Mieliśmy najpierw plan, aby wejść jeszcze wyżej, aby sobie coś tam pstryknąć, jednakże turystów tam było tak dużo, że z trudem było znaleźć miejsce na pstrykanie czegoś...
MNE-2025--6.jpg
Zaczęło wiać jak diabli więc decyzja była jedna, aby zejść niżej w kierunku knajpy Forza Kuk celem przyjęcia strawy i uzupełnienia poziomu kawy we krwi, mojej krwi, bo moja Miss Excel miała ochotę na coś innego.
Tu... więcej w podsumowaniu bo nie chcę już na starcie psuć opinii tego miejsca, które rok temu opisywałem jako naprawdę warte...
Dosyć szybko zaczęło się robić ciemno, bardzo ciemno i wiać jeszcze bardziej, jak na ironię było naprawdę zimno. Zmierzamy z powrotem w kierunku stacji kolejki i widzimy jak ludzie stają prawie za każdym murkiem, aby nie zmarznąć.

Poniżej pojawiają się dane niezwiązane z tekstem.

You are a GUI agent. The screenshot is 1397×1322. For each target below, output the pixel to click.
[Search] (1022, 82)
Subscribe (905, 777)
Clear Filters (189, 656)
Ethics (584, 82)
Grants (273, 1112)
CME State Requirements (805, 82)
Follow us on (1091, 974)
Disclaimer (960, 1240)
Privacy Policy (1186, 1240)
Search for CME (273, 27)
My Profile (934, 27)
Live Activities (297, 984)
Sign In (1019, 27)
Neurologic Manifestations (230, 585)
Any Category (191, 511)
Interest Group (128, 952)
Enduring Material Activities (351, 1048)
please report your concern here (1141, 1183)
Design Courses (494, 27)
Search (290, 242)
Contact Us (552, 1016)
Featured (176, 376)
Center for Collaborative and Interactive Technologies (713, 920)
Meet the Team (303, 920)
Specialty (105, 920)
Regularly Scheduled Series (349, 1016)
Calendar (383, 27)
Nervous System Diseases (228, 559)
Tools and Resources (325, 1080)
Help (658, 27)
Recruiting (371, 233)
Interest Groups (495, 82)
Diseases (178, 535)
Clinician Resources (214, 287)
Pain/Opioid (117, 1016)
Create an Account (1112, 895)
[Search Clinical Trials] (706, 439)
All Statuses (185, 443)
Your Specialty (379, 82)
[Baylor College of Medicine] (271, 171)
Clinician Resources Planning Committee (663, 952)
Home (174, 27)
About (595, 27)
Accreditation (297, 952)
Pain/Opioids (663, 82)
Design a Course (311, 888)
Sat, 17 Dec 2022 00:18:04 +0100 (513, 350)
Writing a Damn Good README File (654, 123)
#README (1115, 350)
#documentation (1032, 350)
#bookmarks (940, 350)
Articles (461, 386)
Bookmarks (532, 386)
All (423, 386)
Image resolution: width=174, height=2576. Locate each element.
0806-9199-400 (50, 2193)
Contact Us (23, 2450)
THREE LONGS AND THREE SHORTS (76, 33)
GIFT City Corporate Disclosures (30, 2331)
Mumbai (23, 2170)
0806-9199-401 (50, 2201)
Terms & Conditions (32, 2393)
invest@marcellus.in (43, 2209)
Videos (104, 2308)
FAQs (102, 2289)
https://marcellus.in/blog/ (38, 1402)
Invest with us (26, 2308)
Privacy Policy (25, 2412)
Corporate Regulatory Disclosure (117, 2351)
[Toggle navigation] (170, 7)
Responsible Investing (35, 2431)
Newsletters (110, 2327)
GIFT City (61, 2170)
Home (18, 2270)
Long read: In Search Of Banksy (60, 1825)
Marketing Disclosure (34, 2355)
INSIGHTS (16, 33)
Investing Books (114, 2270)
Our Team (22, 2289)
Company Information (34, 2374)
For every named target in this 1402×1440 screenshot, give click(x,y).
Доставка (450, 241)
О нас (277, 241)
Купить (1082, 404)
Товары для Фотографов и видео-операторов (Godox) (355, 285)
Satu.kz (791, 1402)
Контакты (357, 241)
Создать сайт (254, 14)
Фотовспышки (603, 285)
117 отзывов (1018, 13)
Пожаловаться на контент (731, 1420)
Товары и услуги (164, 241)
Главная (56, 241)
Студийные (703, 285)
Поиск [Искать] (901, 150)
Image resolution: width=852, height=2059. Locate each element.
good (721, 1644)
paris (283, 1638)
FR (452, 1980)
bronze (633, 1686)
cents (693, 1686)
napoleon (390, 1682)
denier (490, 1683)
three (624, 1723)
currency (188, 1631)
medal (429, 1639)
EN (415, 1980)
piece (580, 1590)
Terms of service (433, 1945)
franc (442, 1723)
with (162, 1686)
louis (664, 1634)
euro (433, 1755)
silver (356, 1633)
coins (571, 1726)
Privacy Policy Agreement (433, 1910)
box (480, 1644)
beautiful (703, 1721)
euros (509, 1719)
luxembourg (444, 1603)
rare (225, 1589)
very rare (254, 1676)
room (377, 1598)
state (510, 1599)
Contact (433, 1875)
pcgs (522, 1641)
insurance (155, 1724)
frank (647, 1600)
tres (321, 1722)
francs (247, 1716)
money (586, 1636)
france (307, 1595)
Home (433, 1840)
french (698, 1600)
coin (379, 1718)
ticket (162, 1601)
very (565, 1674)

Powrót już przyjemniej minął, bowiem wszyscy mieli wlepione oczy w widok światła jakim przyodziana była zatoka kotorska prawie że nocą już. Wyjątkowo było cicho i nieruchomo, turyści załapali, że w gondoli jest czujnik ruchu, więc praktycznie większość czasu jechaliśmy po ciemku, aby rozkoszować się naprawdę pięknym widokiem.
Wychodząc już ze stacji musieliśmy oczywiście trafić na jakiegoś głodnego kociaka, którego mogliśmy nieco dokarmić. Karma dla kotków na wyjazdach już zawsze jest pod ręką. Moja Miss Excel po prostu nie może patrzeć jak te małe futrzaki są głodne czy zaniedbane.
Wróciliśmy, kolejne rozmowy, obserwacje gekonów, popijanie przepysznego soku z granatów połączone z przegryzaniem świeżych fig od naszej pani wynajmującej.
Kolejny dzień to już lenistwo i raczej niczego nowego nie napiszę.